The GTX 960 is a generation and model lower than a GTX 1070 but it’s probably at least 20x faster than whatever CPU you’re using.

1 Like

The HA is in one machine, and the GTX 970 is in another. So, I have no idea how to proceed. What’s easier to do, change the HA to the graphics card server or install a stand alone Whisper on that? Can you tell me where I can find a video/tutorial on how to do any of these procedures?
@kristiankielhofner

I’m the founder of Willow. I have very limited experience with faster-whisper, Wyoming, and the other components of HA Voice. I’m here to help out generally where I can but unfortunately I don’t know how you would go about using a GPU with HA and those components.

1 Like

I was trying to setup STT with whisper on my Raspberry PI4 but it looks it will be difficult to have something efficient for french?

The Raspberry Pi is challenging in terms of performance and accuracy with English, I would imagine French is much worse. In the evaluations for the reference Whisper implementation French has 2x as many errors as English - with the highest possible accuracy settings and biggest model.

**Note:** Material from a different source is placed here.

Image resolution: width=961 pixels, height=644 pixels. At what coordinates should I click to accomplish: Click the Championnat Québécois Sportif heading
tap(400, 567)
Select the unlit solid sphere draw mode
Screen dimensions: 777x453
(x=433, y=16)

When you factor in the fundamental performance and accuracy issues and add noisy speech from most voice assistant hardware setups I doubt it will really work at all.

1 Like

it works by the way but not as good as I want :slight_smile:

That’s good to hear but there is “works” and works.

Something like turning a light on and off is pretty easy to transcribe accurately. It also seems like many in the HA Voice community are still at the testing/experimentation stage. If you look at Youtube videos, etc they are purposefully and very consciously speaking very slowly and very clearly under ideal conditions (no background noise, etc). In many cases they’re also less than 1m away from the microphone. That is very far from the real world voice assistant use case where people mumble from ~5m away with background noise, echo, etc.

Now even turning a light on/off is much harder and functionality competitive with commercial solutions with much more complex grammar (asking to play a song, set a timer, make a calendar entry, add to a shopping list, etc) is going to be well out of reach.

had a look to willow, nice project :slight_smile: if I succeed in running an inference server on a good server with the hardware required does it integrate well with HA voice assistant?

Thanks!

Yes it does. For all of the speech tasks it uses the exact same voice pipelines, intents, etc native HA Voice does.

The architecture, hardware, and the entire approach is completely different but thanks to the openness of HA and the APIs, etc we integrate with it very well.

1 Like

You can run rhe rhasspy/wyoming-whisper docker container on your gpu machine and use its ip (the host one) and port 10300 when adding the wyoming device in HA.

1 Like

I use the VirtualBox inside the Windows machine, and inside VirtualBox there’s the HA. So i cant have both (VirtualBox and WSL running together) not in a efficient way that i know at least.

Hi,

I just tried Whisper too (Wyoming-whisper) in French and it’s unusable too. I tried multiple models, multiples way of saying it, using aliases… I didn’t succeed to trigger a single thing with it yet.

For example, “Eteindre table de nuit” becomes “Et temps rétables de lundit”. There is nearly always words that doesn’t exist.

I am running on an Odroid N2+, container installation. Is there a way of making it a bit better or no solution for now ?

Have you found a way to use Whisper-JAX in Home Assistant? Its speed utilizing a Coral TPU looks promising.

Not yet, I’ve used an “old” RTX 2060 with medium-int8 model and it works pretty well in french, no more trouble with bad words (éteins c’est éteins and no more weird stuffs). I’m about at 1 second of pipeline (with open wakeword) so I didn’t dig into JAX for the moment…

Hello,

You can also try vosk addon from Synesthesiam, very fast and accurate with french language ( less than 2 seconds on RPI4)
hassio-addons/vosk at master · rhasspy/hassio-addons (github.com)

1 Like

Hello @will35 , thanks for your link that provide some optimism for french users like me!

I’ll try it tonight. Do you have any specific recommendations for setting the addon ?
The documentation is rich and it seems there are a lot of possible tweaks.

Hello @ndrkxd

Just default installation , choose fr language and allow unknown … that’s all and work very fine

Can confirm, super impressed by the performances compared to fast-whisper.
It is not perfect but it’s definitively usable on a RPI4.

Thanks again!

1 Like

Just to thank you, and to confirm that vosk is very accurate and so fast in French.

1 Like

Just tried Vosk too in French. It’s awesome. It takes 0.05s for STT, while Whisper tales 3.6s to 3.8s. It’s absolutely insane!